ROSALINDE.—Allons, allons, vous êtes un sot à qui un excès d'amour fait perdre la tête. J'ai vu sa main; elle a une main de cuir, une main couleur de pierre de taille; j'ai vraiment cru qu'elle avait de vieux gants, mais c'étaient ses mains: elle a la main d'une ménagère; mais cela n'y fait rien, je dis qu'elle n'inventa jamais cette lettre; cette lettre est de l'invention et de l'écriture d'un homme.

SYLVIUS.—Elle est certainement d'elle.

ROSALINDE.—Quoi! c'est un style emporté et sanglant, un style de cartel. Quoi! elle me défie comme un Turc défierait un chrétien? Le doux esprit d'une femme n'a jamais pu produire de pareilles inventions dignes d'un géant, de ces expressions éthiopiennes plus noires d'effet que de visage. Voulez-vous que je vous lise cette lettre?
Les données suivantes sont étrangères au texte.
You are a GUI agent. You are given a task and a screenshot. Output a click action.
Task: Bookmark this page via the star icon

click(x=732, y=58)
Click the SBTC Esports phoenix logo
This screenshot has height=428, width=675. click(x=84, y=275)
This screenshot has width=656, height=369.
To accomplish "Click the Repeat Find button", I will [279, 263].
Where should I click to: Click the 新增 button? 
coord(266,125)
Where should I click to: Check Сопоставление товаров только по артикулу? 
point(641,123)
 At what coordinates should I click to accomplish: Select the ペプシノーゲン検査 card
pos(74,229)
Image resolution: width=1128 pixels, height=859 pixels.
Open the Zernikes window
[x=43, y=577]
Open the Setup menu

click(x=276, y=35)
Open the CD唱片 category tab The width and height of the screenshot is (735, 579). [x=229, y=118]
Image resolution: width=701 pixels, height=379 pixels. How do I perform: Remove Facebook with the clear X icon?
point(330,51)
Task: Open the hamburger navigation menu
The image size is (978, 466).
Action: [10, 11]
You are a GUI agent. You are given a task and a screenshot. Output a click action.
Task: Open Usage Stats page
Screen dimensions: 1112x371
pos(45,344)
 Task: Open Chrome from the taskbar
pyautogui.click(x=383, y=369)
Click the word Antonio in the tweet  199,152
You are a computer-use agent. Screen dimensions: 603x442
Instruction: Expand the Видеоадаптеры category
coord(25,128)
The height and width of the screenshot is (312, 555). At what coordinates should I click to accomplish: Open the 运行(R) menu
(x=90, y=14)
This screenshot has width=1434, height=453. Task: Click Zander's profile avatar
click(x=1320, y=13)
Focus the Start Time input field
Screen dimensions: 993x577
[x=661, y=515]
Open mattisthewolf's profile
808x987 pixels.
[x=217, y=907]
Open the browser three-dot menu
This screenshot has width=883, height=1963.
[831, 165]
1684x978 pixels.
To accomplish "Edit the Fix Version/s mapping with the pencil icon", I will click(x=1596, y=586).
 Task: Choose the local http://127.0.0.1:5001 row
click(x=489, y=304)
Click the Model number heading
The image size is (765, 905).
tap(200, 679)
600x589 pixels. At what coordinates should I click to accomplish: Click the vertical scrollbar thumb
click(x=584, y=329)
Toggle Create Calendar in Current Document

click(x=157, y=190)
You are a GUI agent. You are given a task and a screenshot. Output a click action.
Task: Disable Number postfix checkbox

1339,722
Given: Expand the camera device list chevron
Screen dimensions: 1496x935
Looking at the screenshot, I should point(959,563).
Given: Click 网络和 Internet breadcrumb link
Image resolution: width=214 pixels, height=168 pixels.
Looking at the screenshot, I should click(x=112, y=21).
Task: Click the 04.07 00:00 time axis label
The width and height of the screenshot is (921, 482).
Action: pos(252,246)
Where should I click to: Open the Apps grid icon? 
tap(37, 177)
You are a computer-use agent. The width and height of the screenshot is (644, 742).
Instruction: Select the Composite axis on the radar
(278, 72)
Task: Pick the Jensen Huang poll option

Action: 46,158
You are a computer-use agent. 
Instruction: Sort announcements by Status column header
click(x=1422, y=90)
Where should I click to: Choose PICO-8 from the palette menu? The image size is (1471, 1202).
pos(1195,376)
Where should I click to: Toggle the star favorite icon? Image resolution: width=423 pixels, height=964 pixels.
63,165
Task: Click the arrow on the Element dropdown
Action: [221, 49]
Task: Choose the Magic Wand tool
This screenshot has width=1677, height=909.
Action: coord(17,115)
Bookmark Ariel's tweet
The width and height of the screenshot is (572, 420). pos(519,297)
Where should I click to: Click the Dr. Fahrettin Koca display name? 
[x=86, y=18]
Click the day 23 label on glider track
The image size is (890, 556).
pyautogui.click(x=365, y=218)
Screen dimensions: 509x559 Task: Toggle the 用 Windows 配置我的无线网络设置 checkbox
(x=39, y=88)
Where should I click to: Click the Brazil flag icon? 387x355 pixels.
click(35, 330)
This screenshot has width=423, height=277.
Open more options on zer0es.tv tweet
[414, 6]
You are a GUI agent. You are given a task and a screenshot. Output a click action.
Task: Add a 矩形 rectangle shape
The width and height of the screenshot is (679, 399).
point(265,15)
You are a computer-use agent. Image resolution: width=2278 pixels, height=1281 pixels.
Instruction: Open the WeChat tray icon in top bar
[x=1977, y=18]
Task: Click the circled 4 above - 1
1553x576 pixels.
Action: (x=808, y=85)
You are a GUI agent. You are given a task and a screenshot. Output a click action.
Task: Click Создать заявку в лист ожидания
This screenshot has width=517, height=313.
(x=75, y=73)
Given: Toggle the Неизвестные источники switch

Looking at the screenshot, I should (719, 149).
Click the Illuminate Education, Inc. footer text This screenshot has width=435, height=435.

SYLVIUS.—Oui, s'il vous plaît; car je ne l'ai pas encore entendu lire; mais je n'en sais que trop sur la cruauté de Phébé.

ROSALINDE.—Elle me phébéise. Remarquez comment écrit ce tyran.

(Elle lit.)

Serais-tu un dieu changé en berger,

Toi qui as brûlé le coeur d'une jeune fille?

Une femme dirait-elle de pareilles injures?